The return of human remains collected in Britain’s colonial past and now in British Museums has been an emotive and controversial issue for a long time. Indigenous communities around the world are demanding the return of the remains of their ancestors.

A panel of experts has just published recommendations to government on a repatriation policy. But one of the working party members, Sir Neil Chalmers, director of the Natural History Museum, has taken exception to important parts of the report. He explains his objections and why it’s important to keep at least some human remains in British collections.

A Secret to long and healthy life

Does it lie in the humble nematode worm? Professor Cynthia Kenyon of the University of California, San Francisco has manipulated the physiology of worms so that they live six times longer than normal and age very slowly. She has created the worm equivalents of sprightly and healthy 500 year old humans.

But does the work have any relevance for the dramatic extension of our youth?

The Atacama Desert – the Next Best Place to Mars

The Atacama Desert in Chile is so dry, not even bacteria can survive there. It’s the deadest and most Mars-like place on Earth.
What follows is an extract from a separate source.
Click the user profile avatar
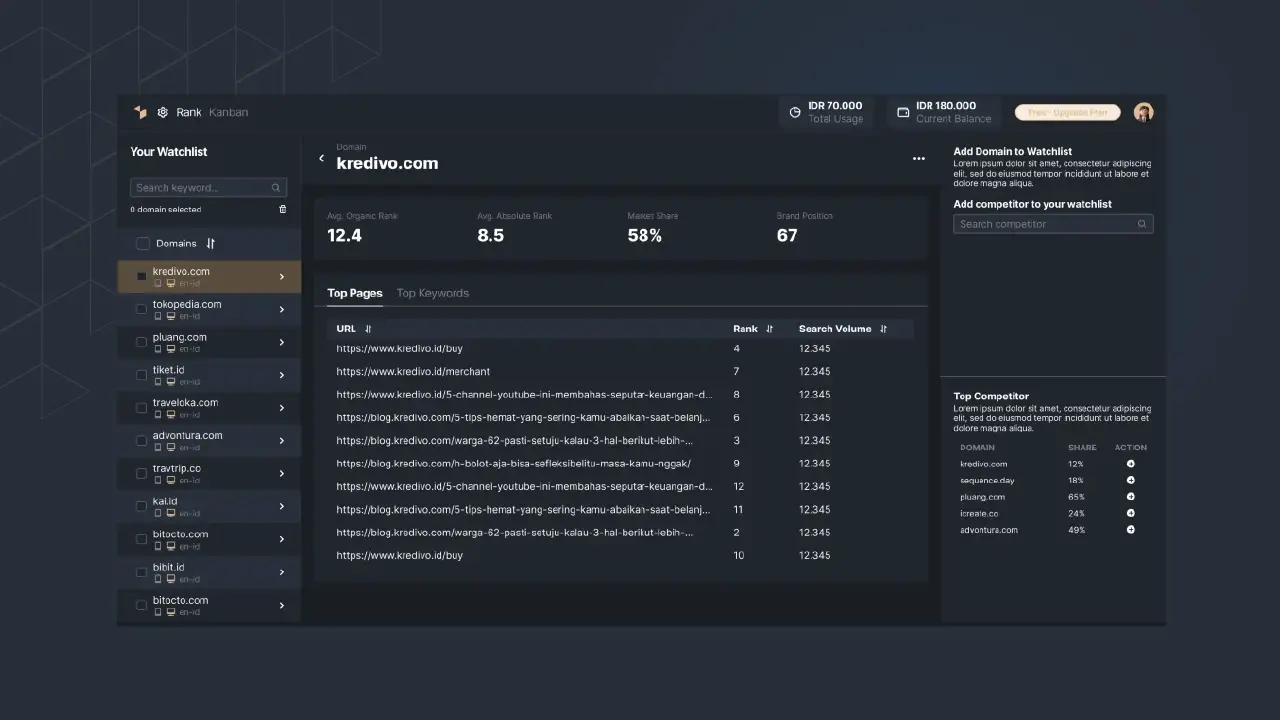This screenshot has height=720, width=1280. point(1143,112)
An international team of planetary geologists including Drs Raphael Navarro-Gonzalez and Chris Mackay explain how they’ve been into the Atacama to re-run a tantalising experiment on the Viking Mars Landers in the 1970s – the results of which then raised the possibility that microbes did lurk in the Martian soil.

Crime and Pollen Grains

Dr Dallas Mildenhall is a forensic botanist in New Zealand and he talks about some of the cases he worked on where crimes have been solved with the help of pollen grains attached to victims and suspects.